Discuss, drawing yr own conclusions.
***
Hey, we've finally got the DSL & the wifi set up here on Fire Island, & I feel once again as tho I'm plugged into the whole buzzing world of people vicariously living their lives online. To hell with the beach, the bay, & the boardwalks! I'm blogging again!

Wednesday, July 07, 2010

fish are jumpin'

Okay, so here’s how the summer is going so far: we’re taking long weekends (Thursday thru Sunday) in Manhattan, and spending the rest of the week on Fire Island, where I’m doing my damnedest to get some “work” done. Yeah, I know, that’s not the point of vacation, is it? But I can count my blessings in that “work,” for me, is often equivalent to “really solid & deeply satisfying intellectual labor – as is the case with this particular piece I’m working on. Stay tuned.

Time seems to stand still on the Island. We’ve been here since Sunday afternoon, but it seems like we’ve never been anywhere else. There’s no internet connection in the house, so checking e-mail or Facebook is something we do by walking the laptop down to the community library, which has free wireless. But who wants to actually get up from one’s chair in the shade, where you can hear the surf in the distance, watch the folks walk or bike by on the boardwalk “streets,” & lovingly nurse that 2nd cup of coffee (or that 3rd Scotch & soda)?

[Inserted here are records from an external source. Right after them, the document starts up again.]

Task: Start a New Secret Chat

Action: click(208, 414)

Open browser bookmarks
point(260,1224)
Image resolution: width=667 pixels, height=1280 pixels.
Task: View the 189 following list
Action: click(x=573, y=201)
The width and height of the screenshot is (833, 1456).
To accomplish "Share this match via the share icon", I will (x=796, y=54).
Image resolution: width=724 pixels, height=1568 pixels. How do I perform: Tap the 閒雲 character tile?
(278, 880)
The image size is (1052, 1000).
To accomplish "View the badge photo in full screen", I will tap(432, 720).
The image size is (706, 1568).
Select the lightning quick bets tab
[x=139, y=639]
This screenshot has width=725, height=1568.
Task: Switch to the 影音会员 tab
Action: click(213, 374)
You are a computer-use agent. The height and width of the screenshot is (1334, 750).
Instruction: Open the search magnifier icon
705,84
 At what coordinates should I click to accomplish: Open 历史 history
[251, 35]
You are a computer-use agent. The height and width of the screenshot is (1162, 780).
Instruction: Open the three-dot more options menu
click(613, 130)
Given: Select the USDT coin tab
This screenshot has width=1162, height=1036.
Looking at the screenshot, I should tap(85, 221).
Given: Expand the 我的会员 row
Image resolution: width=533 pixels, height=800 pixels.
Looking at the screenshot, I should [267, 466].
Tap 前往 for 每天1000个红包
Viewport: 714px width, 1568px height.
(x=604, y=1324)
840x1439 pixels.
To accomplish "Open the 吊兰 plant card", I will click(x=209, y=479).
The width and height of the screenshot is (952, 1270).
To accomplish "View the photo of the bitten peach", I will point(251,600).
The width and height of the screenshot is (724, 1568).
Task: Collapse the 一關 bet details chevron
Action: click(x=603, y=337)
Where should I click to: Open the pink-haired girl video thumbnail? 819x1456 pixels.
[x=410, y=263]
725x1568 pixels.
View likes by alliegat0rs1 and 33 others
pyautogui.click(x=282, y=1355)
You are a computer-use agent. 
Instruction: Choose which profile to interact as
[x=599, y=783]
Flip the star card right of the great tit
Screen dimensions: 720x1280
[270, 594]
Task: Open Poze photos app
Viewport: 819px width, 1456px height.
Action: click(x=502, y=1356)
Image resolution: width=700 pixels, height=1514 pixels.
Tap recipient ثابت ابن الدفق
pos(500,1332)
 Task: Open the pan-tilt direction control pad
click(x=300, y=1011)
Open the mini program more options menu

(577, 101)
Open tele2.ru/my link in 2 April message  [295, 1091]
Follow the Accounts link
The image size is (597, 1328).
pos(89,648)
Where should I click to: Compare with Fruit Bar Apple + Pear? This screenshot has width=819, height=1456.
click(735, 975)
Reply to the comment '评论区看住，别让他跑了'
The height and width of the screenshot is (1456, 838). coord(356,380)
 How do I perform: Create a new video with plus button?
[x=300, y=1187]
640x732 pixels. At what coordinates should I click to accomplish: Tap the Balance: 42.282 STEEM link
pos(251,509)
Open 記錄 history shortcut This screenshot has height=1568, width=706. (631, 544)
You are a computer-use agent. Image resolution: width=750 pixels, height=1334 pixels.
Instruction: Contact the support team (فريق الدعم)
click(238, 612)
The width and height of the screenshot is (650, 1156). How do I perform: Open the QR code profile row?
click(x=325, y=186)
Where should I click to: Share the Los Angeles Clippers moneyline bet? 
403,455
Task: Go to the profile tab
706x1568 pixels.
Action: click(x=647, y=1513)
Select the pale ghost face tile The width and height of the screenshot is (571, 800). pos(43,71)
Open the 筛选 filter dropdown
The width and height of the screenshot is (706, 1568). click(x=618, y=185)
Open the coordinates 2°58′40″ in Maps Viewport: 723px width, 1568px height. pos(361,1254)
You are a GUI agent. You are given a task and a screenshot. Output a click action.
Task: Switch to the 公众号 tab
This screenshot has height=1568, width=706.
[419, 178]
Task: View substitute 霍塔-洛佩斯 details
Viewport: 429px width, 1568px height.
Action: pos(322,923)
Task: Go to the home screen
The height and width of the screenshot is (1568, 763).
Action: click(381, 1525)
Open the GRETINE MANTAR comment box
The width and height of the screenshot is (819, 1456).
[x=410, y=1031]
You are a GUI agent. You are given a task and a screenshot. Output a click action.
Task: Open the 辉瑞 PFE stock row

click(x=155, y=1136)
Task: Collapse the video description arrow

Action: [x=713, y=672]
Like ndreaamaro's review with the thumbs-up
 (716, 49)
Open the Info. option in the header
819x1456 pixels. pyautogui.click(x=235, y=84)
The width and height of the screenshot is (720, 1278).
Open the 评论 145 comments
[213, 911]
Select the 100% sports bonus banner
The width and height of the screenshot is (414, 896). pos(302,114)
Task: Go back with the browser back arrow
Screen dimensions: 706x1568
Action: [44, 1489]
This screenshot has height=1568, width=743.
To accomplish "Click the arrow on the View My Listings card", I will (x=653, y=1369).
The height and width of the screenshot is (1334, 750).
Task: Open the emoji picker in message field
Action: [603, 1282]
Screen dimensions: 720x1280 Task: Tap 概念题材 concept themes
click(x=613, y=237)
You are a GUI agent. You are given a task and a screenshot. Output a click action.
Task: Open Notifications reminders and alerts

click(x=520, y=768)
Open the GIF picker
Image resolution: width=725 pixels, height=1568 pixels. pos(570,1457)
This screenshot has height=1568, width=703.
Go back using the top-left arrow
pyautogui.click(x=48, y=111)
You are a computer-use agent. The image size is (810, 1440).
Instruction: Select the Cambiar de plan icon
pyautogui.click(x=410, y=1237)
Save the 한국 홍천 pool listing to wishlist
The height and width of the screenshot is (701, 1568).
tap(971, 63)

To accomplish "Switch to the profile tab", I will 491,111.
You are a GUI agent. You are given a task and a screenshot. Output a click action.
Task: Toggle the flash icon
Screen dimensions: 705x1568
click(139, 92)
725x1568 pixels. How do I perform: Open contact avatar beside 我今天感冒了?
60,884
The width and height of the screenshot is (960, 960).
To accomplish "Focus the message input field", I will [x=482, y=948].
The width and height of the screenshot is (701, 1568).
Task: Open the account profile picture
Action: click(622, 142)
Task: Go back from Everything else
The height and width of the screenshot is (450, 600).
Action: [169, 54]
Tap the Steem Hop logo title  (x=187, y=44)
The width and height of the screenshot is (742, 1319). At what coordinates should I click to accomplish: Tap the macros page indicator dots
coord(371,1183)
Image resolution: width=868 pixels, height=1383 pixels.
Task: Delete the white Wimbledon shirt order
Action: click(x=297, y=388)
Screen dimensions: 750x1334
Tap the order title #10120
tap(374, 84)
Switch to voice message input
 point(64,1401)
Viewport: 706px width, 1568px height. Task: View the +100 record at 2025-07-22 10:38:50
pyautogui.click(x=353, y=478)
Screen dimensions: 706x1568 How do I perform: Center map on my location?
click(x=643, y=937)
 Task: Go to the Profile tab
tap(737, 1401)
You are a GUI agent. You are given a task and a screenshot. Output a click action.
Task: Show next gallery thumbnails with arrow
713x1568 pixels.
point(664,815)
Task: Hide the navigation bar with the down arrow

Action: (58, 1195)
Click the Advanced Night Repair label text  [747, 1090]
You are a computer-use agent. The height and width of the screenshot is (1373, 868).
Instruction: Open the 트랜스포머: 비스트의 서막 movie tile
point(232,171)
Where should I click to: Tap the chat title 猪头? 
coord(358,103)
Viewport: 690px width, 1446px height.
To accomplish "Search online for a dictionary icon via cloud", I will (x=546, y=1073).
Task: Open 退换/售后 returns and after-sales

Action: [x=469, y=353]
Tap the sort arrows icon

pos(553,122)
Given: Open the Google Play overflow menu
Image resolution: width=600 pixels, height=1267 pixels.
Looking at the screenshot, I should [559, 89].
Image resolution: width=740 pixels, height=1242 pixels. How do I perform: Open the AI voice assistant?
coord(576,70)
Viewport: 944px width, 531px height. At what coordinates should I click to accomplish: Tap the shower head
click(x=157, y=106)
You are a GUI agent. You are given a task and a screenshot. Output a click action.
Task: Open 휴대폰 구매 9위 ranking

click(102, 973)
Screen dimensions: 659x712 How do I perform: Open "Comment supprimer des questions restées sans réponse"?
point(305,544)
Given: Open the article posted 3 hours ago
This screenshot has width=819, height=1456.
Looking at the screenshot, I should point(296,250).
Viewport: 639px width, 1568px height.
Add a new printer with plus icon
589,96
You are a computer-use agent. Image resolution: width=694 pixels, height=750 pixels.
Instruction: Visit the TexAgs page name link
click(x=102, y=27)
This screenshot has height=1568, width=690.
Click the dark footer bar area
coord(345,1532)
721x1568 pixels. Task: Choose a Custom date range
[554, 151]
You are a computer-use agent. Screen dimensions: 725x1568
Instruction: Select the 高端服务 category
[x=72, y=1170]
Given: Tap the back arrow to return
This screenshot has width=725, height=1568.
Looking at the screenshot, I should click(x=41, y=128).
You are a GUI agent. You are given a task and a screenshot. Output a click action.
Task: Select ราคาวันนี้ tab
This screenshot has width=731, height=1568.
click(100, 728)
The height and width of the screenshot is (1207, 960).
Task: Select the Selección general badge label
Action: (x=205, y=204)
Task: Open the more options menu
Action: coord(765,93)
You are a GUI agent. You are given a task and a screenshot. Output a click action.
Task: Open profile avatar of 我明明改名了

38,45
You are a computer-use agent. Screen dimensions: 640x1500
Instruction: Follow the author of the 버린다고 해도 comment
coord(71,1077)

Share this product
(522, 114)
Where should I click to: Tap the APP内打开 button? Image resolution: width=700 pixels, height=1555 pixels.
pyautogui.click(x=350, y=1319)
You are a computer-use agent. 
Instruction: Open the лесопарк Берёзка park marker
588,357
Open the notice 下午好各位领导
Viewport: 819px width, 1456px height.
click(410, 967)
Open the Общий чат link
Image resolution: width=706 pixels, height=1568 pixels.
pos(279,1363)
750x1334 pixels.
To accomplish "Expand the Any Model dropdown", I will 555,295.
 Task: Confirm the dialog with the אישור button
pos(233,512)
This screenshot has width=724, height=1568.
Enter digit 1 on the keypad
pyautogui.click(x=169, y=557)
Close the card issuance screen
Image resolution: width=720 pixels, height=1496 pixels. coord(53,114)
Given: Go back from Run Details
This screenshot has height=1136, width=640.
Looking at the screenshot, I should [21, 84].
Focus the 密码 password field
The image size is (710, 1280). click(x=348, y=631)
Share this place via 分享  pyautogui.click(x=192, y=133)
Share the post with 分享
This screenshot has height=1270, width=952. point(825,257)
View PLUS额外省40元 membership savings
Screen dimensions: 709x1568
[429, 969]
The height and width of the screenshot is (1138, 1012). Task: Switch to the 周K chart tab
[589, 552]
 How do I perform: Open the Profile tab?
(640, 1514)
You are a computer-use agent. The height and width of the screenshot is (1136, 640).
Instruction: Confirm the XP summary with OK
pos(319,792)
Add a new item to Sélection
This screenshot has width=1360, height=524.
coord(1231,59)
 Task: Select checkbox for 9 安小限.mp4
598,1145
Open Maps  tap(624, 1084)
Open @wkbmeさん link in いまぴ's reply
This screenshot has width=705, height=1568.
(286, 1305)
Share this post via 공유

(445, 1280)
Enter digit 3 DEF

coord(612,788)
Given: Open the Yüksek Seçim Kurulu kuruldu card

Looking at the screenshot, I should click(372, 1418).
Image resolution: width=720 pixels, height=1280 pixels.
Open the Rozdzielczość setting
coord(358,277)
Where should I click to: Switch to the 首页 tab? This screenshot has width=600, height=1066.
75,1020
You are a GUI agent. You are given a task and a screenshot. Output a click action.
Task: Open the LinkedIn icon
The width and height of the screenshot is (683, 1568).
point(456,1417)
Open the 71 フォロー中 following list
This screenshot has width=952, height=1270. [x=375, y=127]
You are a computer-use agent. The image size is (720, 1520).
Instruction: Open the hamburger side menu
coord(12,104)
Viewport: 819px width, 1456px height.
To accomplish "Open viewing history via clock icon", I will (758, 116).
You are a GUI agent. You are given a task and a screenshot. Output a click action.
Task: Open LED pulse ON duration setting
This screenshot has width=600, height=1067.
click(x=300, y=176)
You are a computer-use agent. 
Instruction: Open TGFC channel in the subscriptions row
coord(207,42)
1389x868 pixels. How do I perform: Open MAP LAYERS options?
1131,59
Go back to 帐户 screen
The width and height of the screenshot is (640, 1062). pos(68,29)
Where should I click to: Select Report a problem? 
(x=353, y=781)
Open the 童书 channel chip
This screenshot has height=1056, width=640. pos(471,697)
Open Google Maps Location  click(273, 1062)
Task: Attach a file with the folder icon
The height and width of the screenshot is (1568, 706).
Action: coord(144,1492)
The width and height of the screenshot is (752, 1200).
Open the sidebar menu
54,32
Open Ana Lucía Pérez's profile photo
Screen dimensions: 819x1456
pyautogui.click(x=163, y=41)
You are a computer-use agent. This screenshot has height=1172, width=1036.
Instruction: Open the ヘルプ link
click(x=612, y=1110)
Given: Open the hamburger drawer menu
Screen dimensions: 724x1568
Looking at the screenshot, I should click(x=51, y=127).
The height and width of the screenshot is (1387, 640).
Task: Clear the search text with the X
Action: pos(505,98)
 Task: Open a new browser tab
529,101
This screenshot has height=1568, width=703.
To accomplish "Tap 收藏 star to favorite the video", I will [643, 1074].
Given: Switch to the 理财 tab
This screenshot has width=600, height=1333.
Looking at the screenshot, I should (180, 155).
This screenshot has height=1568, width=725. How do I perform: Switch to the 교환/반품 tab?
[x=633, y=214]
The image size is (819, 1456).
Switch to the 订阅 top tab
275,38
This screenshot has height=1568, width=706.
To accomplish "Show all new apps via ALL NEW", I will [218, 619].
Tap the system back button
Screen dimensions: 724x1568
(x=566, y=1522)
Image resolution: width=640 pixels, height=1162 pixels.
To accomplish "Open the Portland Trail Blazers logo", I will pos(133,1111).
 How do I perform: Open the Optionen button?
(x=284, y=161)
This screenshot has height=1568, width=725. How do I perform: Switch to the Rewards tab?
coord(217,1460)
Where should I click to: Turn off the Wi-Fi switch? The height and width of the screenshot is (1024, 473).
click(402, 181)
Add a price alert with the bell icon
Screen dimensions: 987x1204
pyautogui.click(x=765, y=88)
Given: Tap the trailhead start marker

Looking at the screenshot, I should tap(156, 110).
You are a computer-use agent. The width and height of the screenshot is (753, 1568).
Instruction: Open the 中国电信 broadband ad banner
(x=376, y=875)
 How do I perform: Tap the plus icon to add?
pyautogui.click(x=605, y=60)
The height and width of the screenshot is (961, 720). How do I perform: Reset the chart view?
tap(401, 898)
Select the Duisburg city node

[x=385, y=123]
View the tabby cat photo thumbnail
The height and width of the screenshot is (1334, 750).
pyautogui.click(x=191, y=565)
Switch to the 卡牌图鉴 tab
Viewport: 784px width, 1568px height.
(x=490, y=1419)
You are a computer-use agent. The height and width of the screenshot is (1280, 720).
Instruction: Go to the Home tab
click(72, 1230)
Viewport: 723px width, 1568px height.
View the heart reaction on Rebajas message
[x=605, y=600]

Been reading a good deal of poetry, most recently Elizabeth Robinson’s Apprehend and Janet Holmes’s F2F.

The next to the last thing I knocked out before leaving Florida, my review of Charles Bernstein’s All the Whiskey in Heaven, is now up at The Rumpus. Do drop by and read, if you like. Caution: This review is pitched quite intentionally for the non-Bernoscenti, so don’t expect a hyper-theoretical post facto analysis of the anti-hegemonic tendencies of Language Poetry in general – it’s a vade mecum for those who might not otherwise have encountered Charles’s work. As I said to myself about the LZ bio, somebody’s got to write it, & why not me?